I'm not sure how it can be possible. In my experience the notion of three-part slices does exist in C but only implicitly. For example,

    size_t trim_end(const char *p, size_t len) {
        while (len > 0) {
            if (p[len - 1] != ' ') break;
            --len;
        }
        return len;
    }

Conceptually this function accepts a slice `(p, len, cap)` and returns a slice `(p, len2, cap)` where `len2 <= len` and the capacity never changes. But the actual argument doesn't have `cap`, and the return argument doesn't have `p`. Everything is implicit and it's typical for C programmers to fully document and follow such implicits. Go's slice operator can't come out of such implicit practices in my opinion.

In comparison, your claim only makes sense when the following was somehow normal:

    struct slice { const char *p; size_t len, cap; };
    struct slice trim_end(const struct slice *s) {
        struct slice out = *s;
        while (out.len > 0) {
            if (out.p[out.len - 1] != ' ') break;
            out = subslice(out, 0, out.len - 1);
        }
        return out;
    }

Note that a hypothetical `subslice` function call maps perfectly to a Go code `out[0:len(out)-1]`, and my complaint will equally apply: there should be two clearly named variants of `subslice` that may or may not keep the capacity. But I hardly saw such construction in C.

I feel like were talking past each other. I'm not saying that C has a slicing operator, or that it's typical to define one as a function, or that it's typical to define a slice-like struct in C.

I'm saying that if you look at how arrays get used in C, you'll see that you're usually passing around extra numbers with them. So Go added syntax than encapsulates this. And it encapsulates the most general case (hence both a length and a capacity, even though most cases in C only use one number).

Instead of passing (char *, int) in C, you just pass (slice) in Go. And the Go slicing operator gives a nice syntax for selecting ranges of buffers.

But a Go slice is just a pointer to an array underneath, and I think it's best to always think about them that way. And then it's natural that mySlice[:2] would keep the same underlying capacity, and that future appends would mutate that capacity. Defaulting mySlice[:2] to mean mySlice[:2:2] seems less convenient overall to me (though prevents mistakes like in your original hi/lo example, but those come from not thinking of slices in terms of the underlying array).

  • > Instead of passing (char *, int) in C, you just pass (slice) in Go.

    Maybe that's a point of disagreement here. I don't exactly see (char *, int) as a single entity, so it cannot be replaced with a slice (a definitely single entity) in my view.

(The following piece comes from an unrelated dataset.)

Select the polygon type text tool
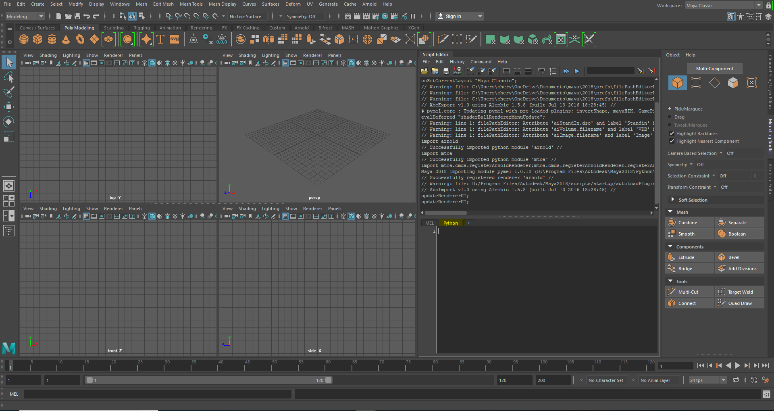The image size is (774, 411). pos(160,39)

    They do appear together in arguments, but they have to be separate variables when you manipulate them and no C syntax will suggest that they are indeed related. So you have to rely on conventions (say, `name`, `name_len` and `name_cap`) which tend to be fragile. You can't expect such annoyance from Go slices, so I argue they are necessarily different from each other.

    • It works fine if you replace that by the same thing, which is what most langages (with slices) do.

      The problem is that Go does not do that, because its designers could not be arsed to provide a separate vector type it’s (ptr, int, int) and now you can start stomping on out-of-slice memory unless the creator of the slice has used the extended slicing form.